Gamevice also unfortunately doesn't have the feature I'm most looking for (and haven't found) in basically any controller, which is a lack of sound. Clicky clacky buttons are annoying unless you're at a computer or arcade cabinet, and TVs can usually drown out the sound of players driving the action. Playing games on a mobile device, though, is a different story. Making controller noises in public places or on transit is distracting to everyone and I'm still on the hunt for a control method beyond touch that can let me play games a bit more discreetly.

To get back on track, the Gamevice is otherwise lovely, provided you have the right hardware to use it. Their product line specifies the kinds of devices that work with its controllers, but if you play games on a tablet and a phone you have to choose where you want a controller or otherwise buy two. Another important thing to note here is that the compatibility list doesn't include any USB-C devices like newer iPad Pros, and even some lightning port devices like Apple's iPhone SE don't really fit with either of the Gamevice grips that come with the controller.

Provided you do have a supported device, you really can turn your phone or tablet into what feels like a true portable gaming console, thanks in no small part to Gamevice Live. Gamevice Live is a companion app for these controllers, and it's a slick navigation interface to put every kind of supported game across a variety of different services right at your fingertips. Titles through Xbox Game Pass, GeForce Now, Stadia, Apple Arcade, and even the plain old App Store are all organized to help you see what you can play, store and list all of your favorites, and even check out trailers if you're looking for the next thing to pick up.

As nice as the surface-level navigation of Gamevice Live is, it definitely has its fair share of limitations. All services non-native to Apple require a fair amount of setup to get working with the app. And even then (or even when working within the App Store and Apple Arcade), hopping into a game isn't direct. You're usually taken to a store or service page and then from there can launch the game. This isn't a big deal, but it is worth noting that as a launcher Gamevice Live definitely leaves some things to be desired.

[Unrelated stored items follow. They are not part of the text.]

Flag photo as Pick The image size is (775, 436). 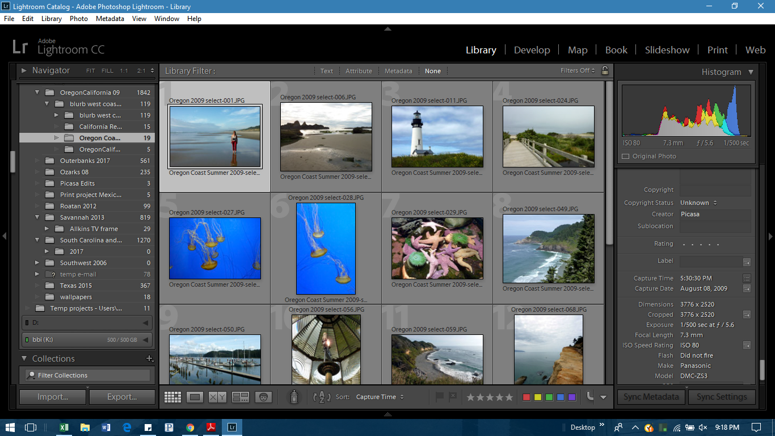[x=439, y=397]
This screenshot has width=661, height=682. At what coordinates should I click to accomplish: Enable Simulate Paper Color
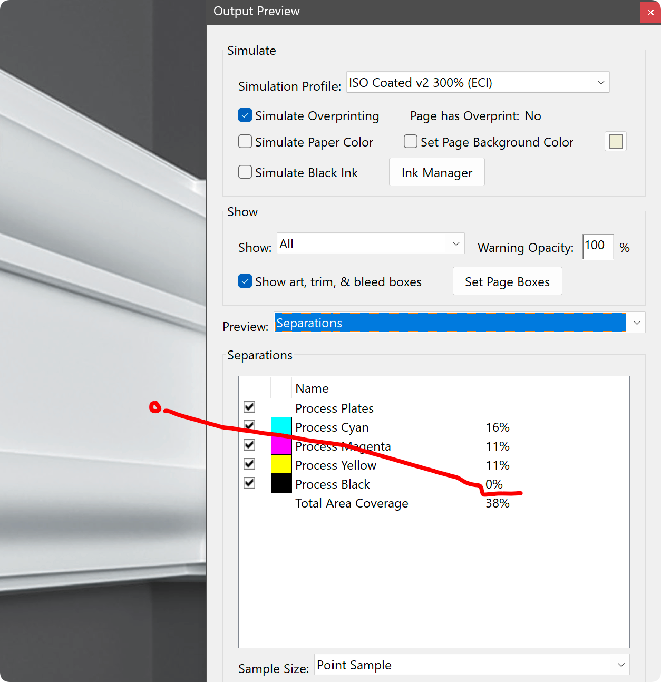(x=245, y=142)
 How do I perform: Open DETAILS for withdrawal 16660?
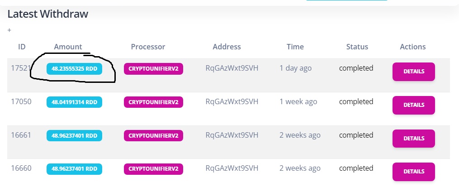pos(414,172)
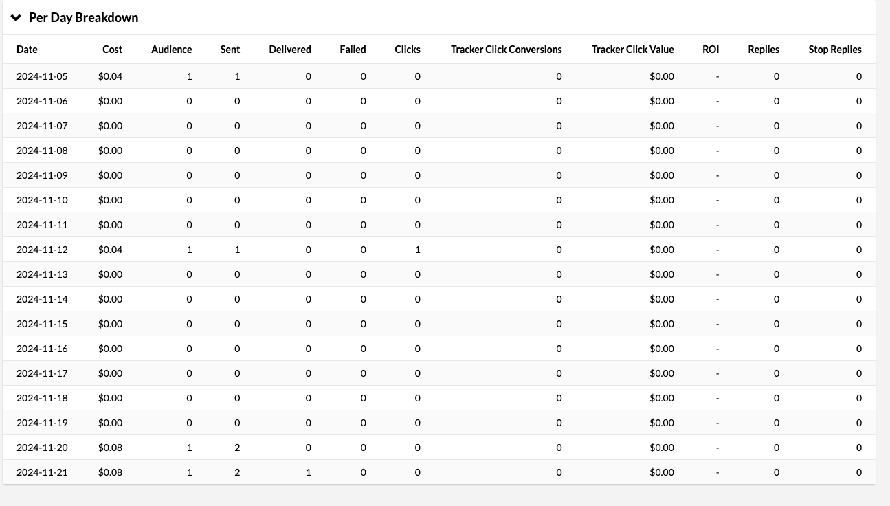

Another thing to note about Gamevice Live is that it's weirdly locked down as software you're only permitted to use if you have a Gamevice controller connected to the device. If you launch the interface without the controller hooked up, you are locked out from using it and taken to a webpage to purchase controllers. As a result, this software isn't a good option for anyone looking to see what they might want to play with a different controller, and also is completely useless as an interface for merely browsing and organizing titles using touch while not actively having the controller plugged in (despite the fact that you can control everything in the app just fine using your fingers).

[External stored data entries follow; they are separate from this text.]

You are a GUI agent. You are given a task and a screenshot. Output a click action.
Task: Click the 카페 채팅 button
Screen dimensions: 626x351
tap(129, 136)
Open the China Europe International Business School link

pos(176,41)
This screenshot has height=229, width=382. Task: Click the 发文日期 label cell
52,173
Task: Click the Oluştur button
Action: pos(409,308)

In terms of my overall impression, Gamevice's controllers are well-made and easy to use, though I'm not sure they match up with my usual use cases for iOS gaming. In almost all instances where I'd want to use a controller, I would have no problem using something like a Dualshock 4 instead. Latency is not an issue for me, personally, and combining controls with my device as a dedicated unit would only win me over if doing so offered additional functionality as a result (like the ability to plug in wired headphones) and/or have silent buttons.

Generally speaking, if I'm in a situation where clamping controller grips onto the sides of my phone or tablet is the only way I can use a controller to play games (i.e. there isn't space to prop up a device or have it in my lap while I hold a separate controller), I'd probably sooner just play something I enjoy controlling via touch instead. I could see controller gaming diehards balking at this, and if that's you, then the Gamevice probably is the exact controller you should get. If you pick it up, the Gamevice Live app is a great window into exploring supported titles and services, though it is a shame that it's so locked down, and just keep in mind that as you get new iOS hardware, you might have to buy new controllers as well.